My best way to track gameplay hours is on Xfire, where I have over 4800 hours (200 days) across around 100 games since joining on 2004-01-26. Of course, many of those games I've barely put any time into and only around 30 have 10+ hours or 10 have 100+ hours. My all-time favorite game, Battlefield 1942, is the only one over 1000 hours.
On Metroid Prime Hunters (which has in-game time tracking) I have 300+ hours, or 200+ on Wi-Fi. I damaged 2 touch screens (each lasted about a year and a half) because of my excessive playing of MPH, but have long since stopped playing because cheaters ruined it and friends rarely play it.

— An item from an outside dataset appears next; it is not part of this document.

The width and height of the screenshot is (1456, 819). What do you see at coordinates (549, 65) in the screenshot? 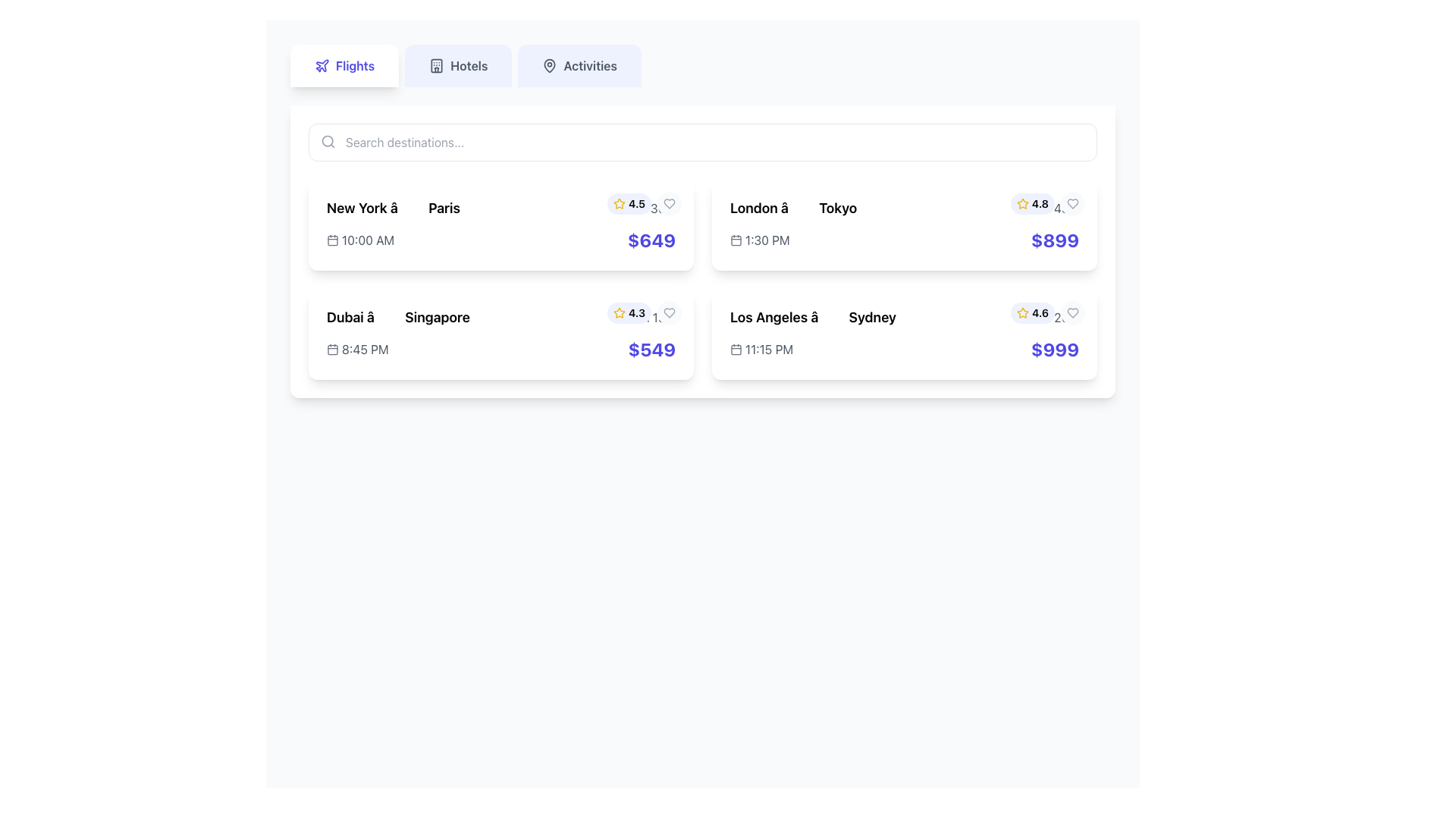
I see `the map pin icon located at the top-left side of the interface, next to the 'Flights' tab` at bounding box center [549, 65].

I try to balance my play time across several games, not only to keep things fresh and interesting but I think more than about 30 hours constantly in a single game within a week is bordering on addiction. That's mostly the case for multiplayer games since they never really come to an end that makes it extremely easy to stop playing.
As much as I like gaming, I'm not particularly happy about the time I've spent playing games, time that could've been used to do something more productive, like making games and earning a living.

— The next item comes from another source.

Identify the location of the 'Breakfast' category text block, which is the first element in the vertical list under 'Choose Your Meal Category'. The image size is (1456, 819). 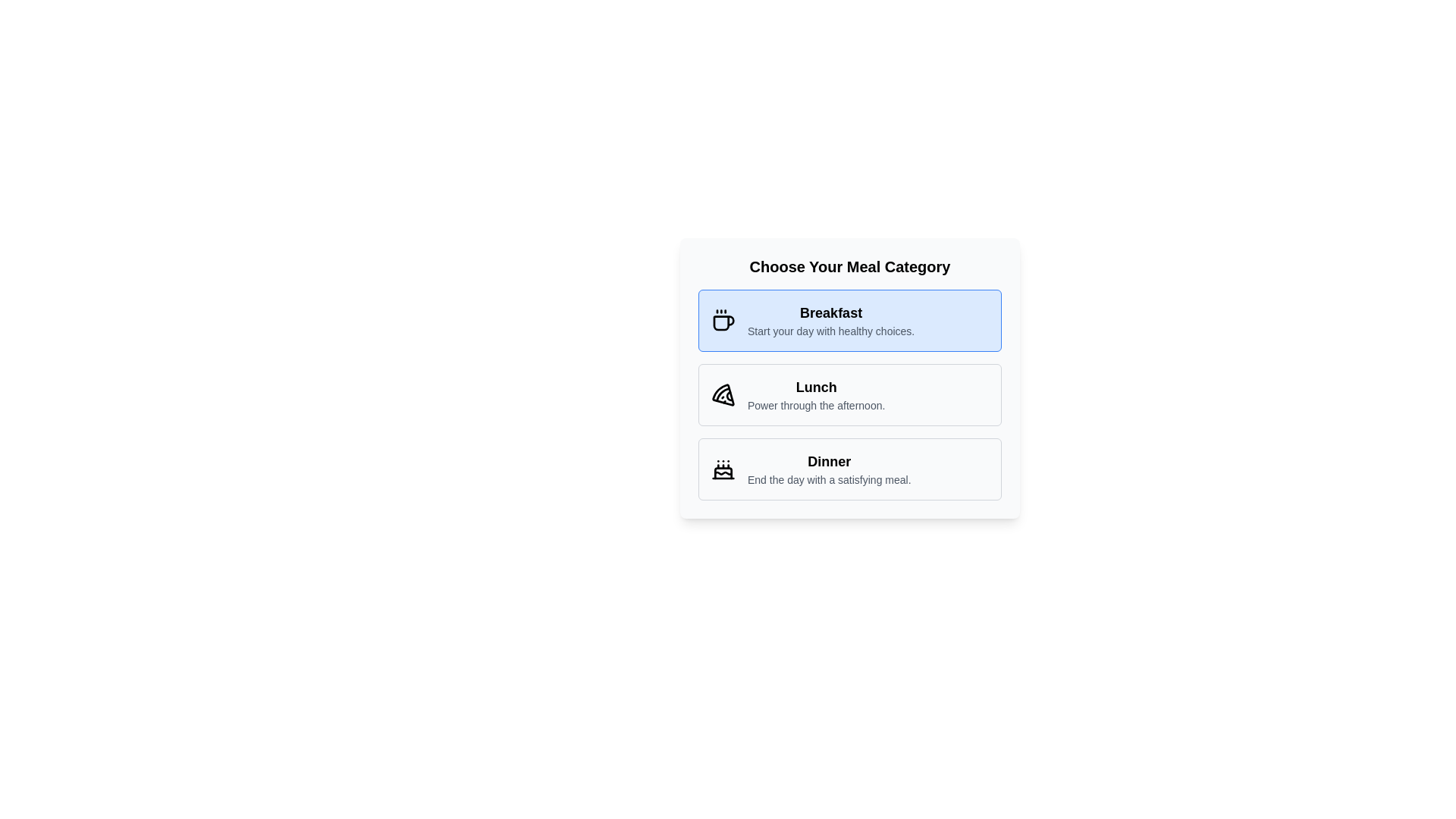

Anyway, "good value" is relative, price is an extremely important factor. It's obvious so I won't go into details. "Good game" on the other hand would be a better way to put it.
The time spent playing also isn't the best indicator of how good a game is, especially when comparing between single-player and multiplayer games. A single-player game could have incredible gameplay but no matter what it's nearly impossible to get the replay value as good as a decent multiplayer game. I'm a big multiplayer gamer mainly because I don't have much money to shell out for games and want the best play time for my buck, but the single-player games are some of the most memorable, and cooperative multiplayer in a single-player storyline (which is very underrated) makes it so much better. I very rarely buy single-player-only games alone, it usually takes a bundle like the Orange Box to get me to get one; BTW as short as it is, Portal is a great single-player game, but in my case I probably wouldn't have paid even $5 for it alone considering how short-lived it is. I'd say, in my case again, about 10 cents per hour or better is good value (that's 5 hours every day to make WoW worth it with the monthly cost, but then it becomes addiction), the time period doesn't really matter.